Jesus will uns geben, was wir brauchen
Es ist also nicht der Erfolg, den er sich wünscht. Warum eigentlich nicht?
Wie ist es uns möglich, Jesus und seine Absichten zu verstehen? Und versteht Jesus uns? Das Johannesevangelium zeigt uns heute einen Jesus, der sehr souverän agiert. Er sieht die Menschen und ihre Bedürfnisse. Er merkt, dass sie nach dem langen Tag, den sie mit Ihm verbracht haben, nun auch Hunger kriegen. Jesus hat den ganzen Menschen im Blick, er weiß, was wir brauchen. Und er will es uns auch geben.
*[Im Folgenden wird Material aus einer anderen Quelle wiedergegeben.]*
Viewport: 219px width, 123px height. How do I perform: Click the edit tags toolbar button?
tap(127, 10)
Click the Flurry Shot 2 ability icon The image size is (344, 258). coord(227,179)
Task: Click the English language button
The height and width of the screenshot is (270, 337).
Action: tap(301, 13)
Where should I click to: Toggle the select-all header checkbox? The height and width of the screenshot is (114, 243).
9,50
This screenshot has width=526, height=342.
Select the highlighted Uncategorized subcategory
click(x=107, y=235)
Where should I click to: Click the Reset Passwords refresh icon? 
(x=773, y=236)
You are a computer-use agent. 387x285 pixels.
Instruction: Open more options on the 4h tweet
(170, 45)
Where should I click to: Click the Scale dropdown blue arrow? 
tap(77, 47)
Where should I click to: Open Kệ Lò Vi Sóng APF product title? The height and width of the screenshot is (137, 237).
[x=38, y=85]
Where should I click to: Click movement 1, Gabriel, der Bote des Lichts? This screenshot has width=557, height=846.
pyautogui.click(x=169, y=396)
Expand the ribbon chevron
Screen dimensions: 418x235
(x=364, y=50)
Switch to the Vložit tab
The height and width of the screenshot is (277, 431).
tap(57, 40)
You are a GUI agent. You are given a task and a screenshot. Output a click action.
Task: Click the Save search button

Er will nicht nur, er kann uns auch das geben, was wir brauchen.
Zuerst konfrontiert Jesus aber Philippus mit der Frage, wie man den Hunger von so vielen Menschen stillen kann. Dem Apostel wird sofort klar, dass die Not groß und die Ressourcen äußerst knapp sind. Das vorhandene Geld reicht bei weitem nicht aus, um genügend Nahrung zu kaufen. Und die fünf Gerstenbrote und zwei Fische, die ein kleiner Junge bei sich hat, sind auch lächerlich wenig für eine so große Menschenversammlung.
Wer von uns kennt solche Situationen nicht, in denen die Not so groß, die Probleme so verwickelt und die Schwierigkeiten so unüberwindbar scheinen. Unsere Kräfte und Mittel kommen uns umso bescheidener vor.
Hier entscheidet sich unser Menschsein
Händeringend suchen wir nach einer Lösung und finden keine.Natürlich löst sich einiges von selbst, anderes muss nur relativiert oder entdramatisiert werden und wieder anderes können wir doch meistern, wenn wir uns anstrengen oder die nötige Hilfe bekommen.
Und dennoch gibt es Situationen, in denen wir mit unserem Latein am Ende sind. Probleme, für die es in dieser Welt wohl keine Lösung gibt. Und es gibt einen Hunger, der ungestillt bleibt. An solchen ausweglosen Situationen und unlösbaren Problemen entscheidet sich unser Menschsein. Finden wir zu tieferen Schichten des Vertrauens und der Menschlichkeit?
Oder werden wir von Schwierigkeiten zerrieben und zerbrechen wir an ihnen?
Die Menschen haben also Hunger und es gibt keine Möglichkeit, dieser Not abzuhelfen. Der Evangelist Johannes sagt, dass Jesus gelassen bleibt. Er blickt auf die Situation anders als Philippus, Andreas und die Jünger: „denn er selbst wusste, was er tun wollte“, lesen wir im Evangelium.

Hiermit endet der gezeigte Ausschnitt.